19:34What you will then get when you generate data is a blob a symmetric blob
19:40that is basically just showing you that there is no correlation between the two random variables.
19:50So, usually,when I teach this material that I have just presented on random variables and distribution and so
19:58on
19:58somebody always complains to me that why are you teaching us all these theoretical nonsense.
20:06Why can't we just do data analysis
20:07right away?
20:08And in fact, that's how I learned data analysis too as a graduate student at Ohio State, I was just like thrown into the middle
20:16of things just given the data and told what commands to run and analyze my data.
20:21Now, the problem with doing that kind of mickey mouse data analysis is that you have no idea what's going on behind the formulas
20:31that you're using in your r code or whatever.
20:34What I'm trying to do is I'm trying to make sure that you fully understand what the assumptions are of all the models that
20:41we're going to build.
20:42Because later on, when we build more complex models, the assumptions will pile up.
20:47And you want to be sure that you understand what you have assumed is producing the data right.
20:54Often these assumptions assumptions are not reasonable.
20:57And you will see later on in the book that the story can become incredibly complicated and there you have to be very clear
21:05about what multi various distributions you're assuming and what generative process you're assuming for the data.
21:11That is why it is so important to know what a probability mass function is, what a probability density function is, what
21:18a marginal distribution is,
21:19what's the conditional distribution.
21:21How do these DPQR
21:23functions work.
21:24We need those because when we are going to start thinking about prior distributions, which I will explain very soon
21:31when we start visualizing prior distributions to try to understand what we think, plausible values will be for the parameters
21:38we need to be able to use these DPQR
21:40functions to work out what we assume about the priors.
21:45So this is a very important skill that I hope to convey in this course and that's why I made you suffer through all this
21:51technical detail.
21:53This is the preparation that we need to fully understand what we're doing when we're actually carrying out data analysis.
22:00So in my work as a psycholinguist, I repeatedly see published papers where even a simple one sample T test is not done correctly.
22:08This happens even today and it's going to happen forever.
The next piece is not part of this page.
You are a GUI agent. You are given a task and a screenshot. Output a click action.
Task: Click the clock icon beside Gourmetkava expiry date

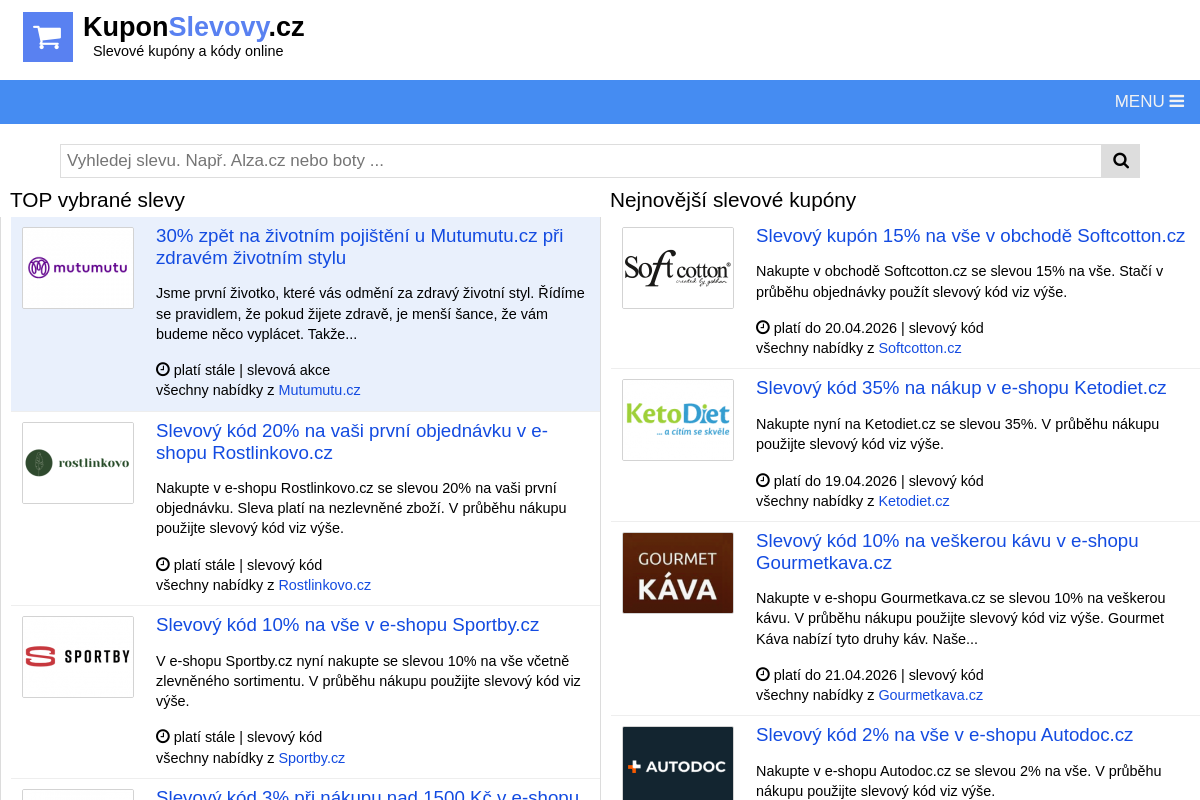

22:11And the reason for that is that the foundations are very shaky among the people, for example, in psychology and in linguistics
22:19it happens quite often that the foundational ideas are not there because people just were not willing to spend one
22:26week thinking about probability density functions and probability mass functions.
22:30And then you pay the price for that shaky foundation down the road.
22:34This is a very expensive price to pay if you're trying to do science.
22:39So why not just spend a week and figure out all these basic ideas.
22:44There's really not much.
22:45It just involves simple addition, maybe division at one point and that was it.
22:49And some graphical intuition is all you need.
22:51And once you understand these issues it will be much easier to understand how bayesian modeling works and even how frequentist
22:58modeling works.
22:59I mean all of statistics is based on the ideas that I just presented to you.
23:04So what we're going to do next after finishing this hard first week is we're going to now get our hands dirty with bayesian
23:14modeling.
23:14I'm going to show you some really cool simple bayesian models that you can do on a piece of paper without any computer.
23:22And then we will move on to much more complex models involving computational tools.